If any part of it is a mystery, I suppose it’s when India was just trying to figure out who the gentleman was that died in her brothel, but that was solved very early on. I really don’t think this is a mystery at all. It’s certainly a thriller kind of novel though, and action oriented. Another thing about this novel that might throw you off is that the plot summary and even the cover of this book look “serious” and “cool”– however, it’s actually humorous. I read some reviews where people said the characters were kind of ‘idiotic’ and certain plot points is nonsensical or bizarre, in a “why the heck would they do that?” kind of way. I really think it is all intentional, as my impression of the novel is that it’s all meant to be sort of comedic. No, I don’t buy the reason why the British government would recruit a brothel madame to help them retrieve top secret documents and various other events in the book, but I never, for once, felt this was a serious, realistic espionage novel. So I was able to easily suspend my belief and enjoy the ride.

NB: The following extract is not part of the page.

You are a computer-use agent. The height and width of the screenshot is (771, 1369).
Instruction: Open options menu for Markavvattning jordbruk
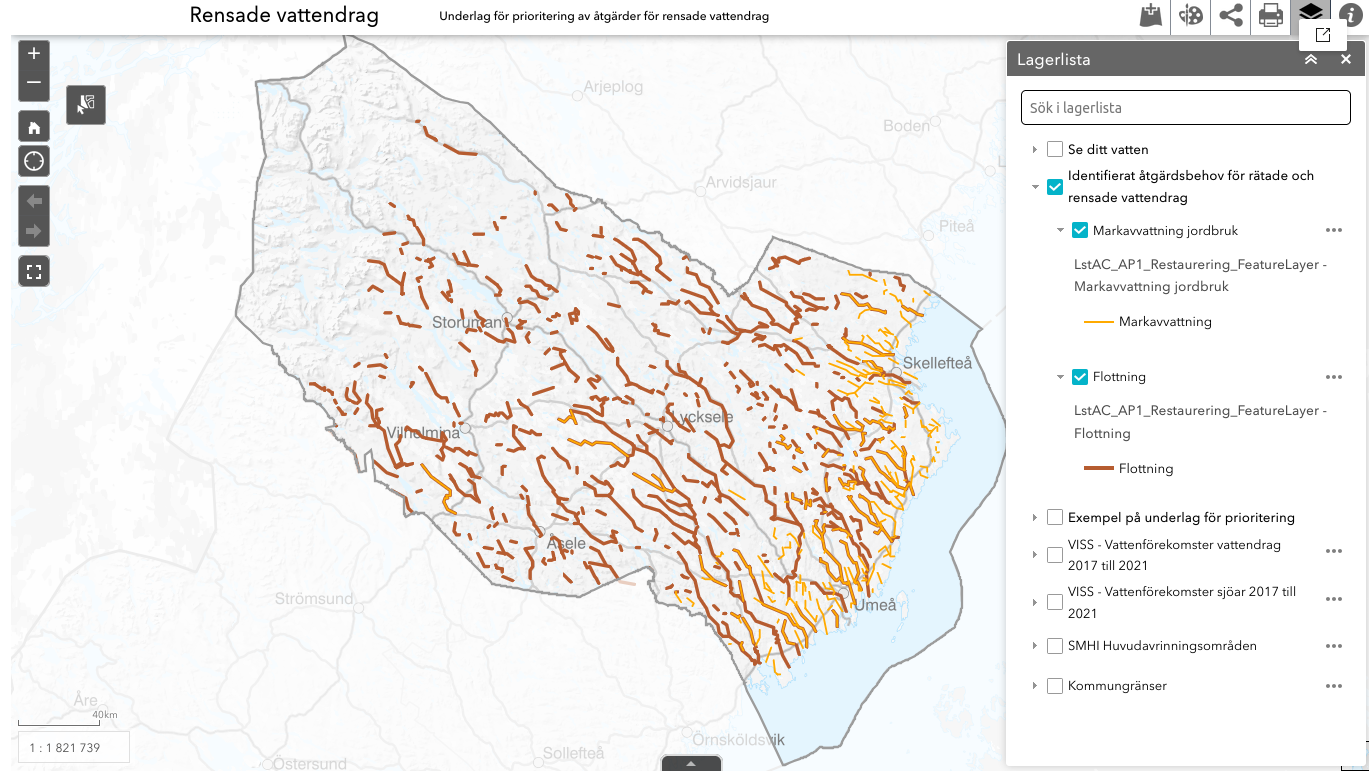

With all that being said, I actually found myself quite enjoying the story. Mainly because I found it funny. The plot is kind of predictable, but India’s wittiness, sarcasm and humor held my interest. And you know what, it was just a plain ol’ fun novel to read. It didn’t take itself seriously, and it was so easy to slip into the story.

I think the main shortcomings of this novel is that it was packaged all wrong (not really a mystery, looks too serious on the outside); as well, the official book premise includes a promise of India starting to develop feelings for the British spy agent French … but that never happened in the book!! To be fair, I did get a vibe that India and French were to be an item in the future, however, this vibe came from my own ‘intuition’, if you will, about how characters in such novels usually end up. I don’t think I could find much contextual evidence to support this vibe I have. I think there was only one scene where the two of them had a slightly meaningful conversation, but 99% of the time, they were just bickering at one another.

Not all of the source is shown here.